The increased concern about intelligent data mining systems such as TrapWire comes just days after the Attorney-General Nicola Roxon shelved plans to implement a policy that would have seen the web history of all Australian internet users retained for two years.
The government’s capitulation on this issue is at odds with statements made by a senior national security official to Fairfax Media on August 10 2012:
Ms Roxon’s decision to refer the proposals to the parliamentary joint committee for intelligence and security was symptomatic of “the risk adverse character of the government”
“These reforms are urgently needed to deal with a rapidly evolving security environment, but there isn’t much appetite within the government for anything that attracts controversy.”

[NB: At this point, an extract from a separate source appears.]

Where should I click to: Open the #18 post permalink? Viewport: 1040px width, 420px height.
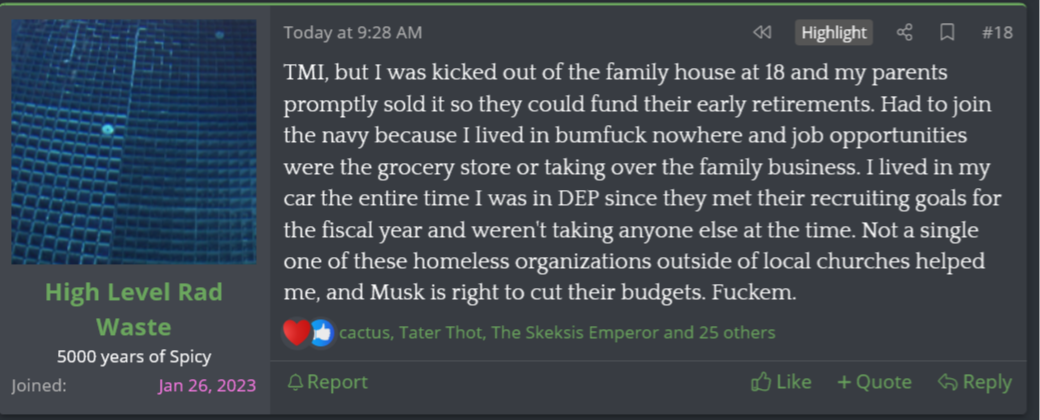click(x=996, y=33)
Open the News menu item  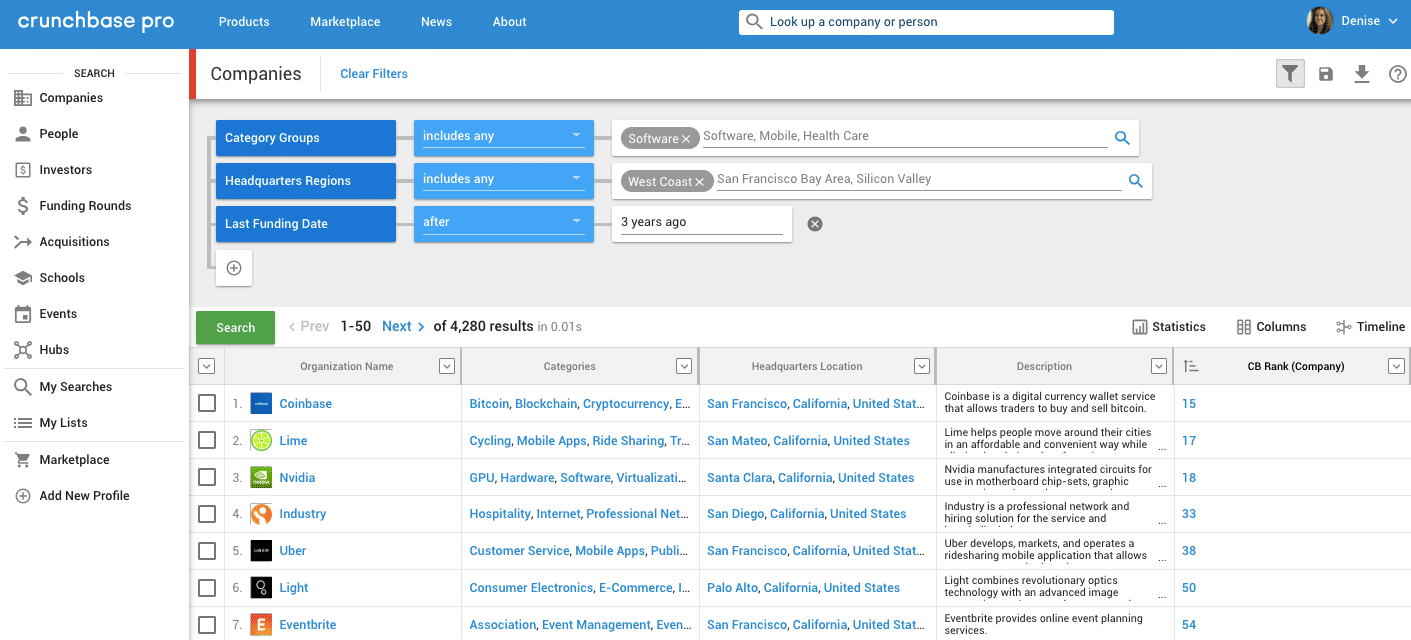(x=436, y=21)
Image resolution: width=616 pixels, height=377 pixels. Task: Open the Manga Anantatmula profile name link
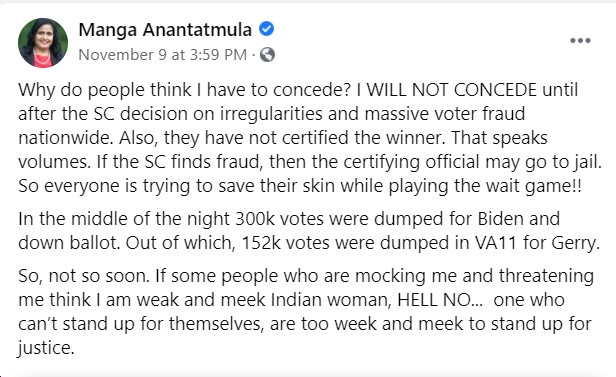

While the intelligence and security community may want increased surveillance to protect the national interest there are good reasons to put a freeze on increased surveillance and data retention schemes. For a start, we need to wait until technology has been implemented that will improve the capability for government and companies to adequately protect data.
Australians should be very worried about increased data retention and the introduction of new intelligent surveillance systems by stealth.
Now that the Attorney-General has taken the step to put the controversial data retention scheme on the backburner, she should announce what the government is going to do to improve privacy and security for Australians on the net.
One suggestion is a national committee to review privacy and security and to report on the introduction of technologies that would improve the secure operation of the digital network within Australia. The committee should be broadly based and include members from academia, government, industry and civil liberties organisations such as Electronic Frontiers Australia.
The committee should consider:
- the immediate mandatory introduction of Internet Protocol version 6
- the immediate mandatory introduction of Secure Socket Layer encryption for all websites and traffic over the Australian digital network
- mandatory use of two-factor authentication for all electronic commerce and other electronic systems that store customer information
- best-practice requirements for securing electronic systems
- triple-factor authentication for access to any electronic system deemed to be national infrastructure
- a mandatory requirement for all government departments and companies to carry out annual security audits of electronic systems and report the audit to a newly established federal security agency
- a mandatory requirement for all electronic system security breaches and hacking attempts to be reported to the newly established federal security agency.
Australia must not wait for the rest of the world to act to implement a more secure digital network. Instead we should take a lead role in doing so.
Furthermore, until the government can guarantee the privacy and security of Australians on the net there should be a moratorium on the introduction of intelligent networked surveillance systems such as TrapWire.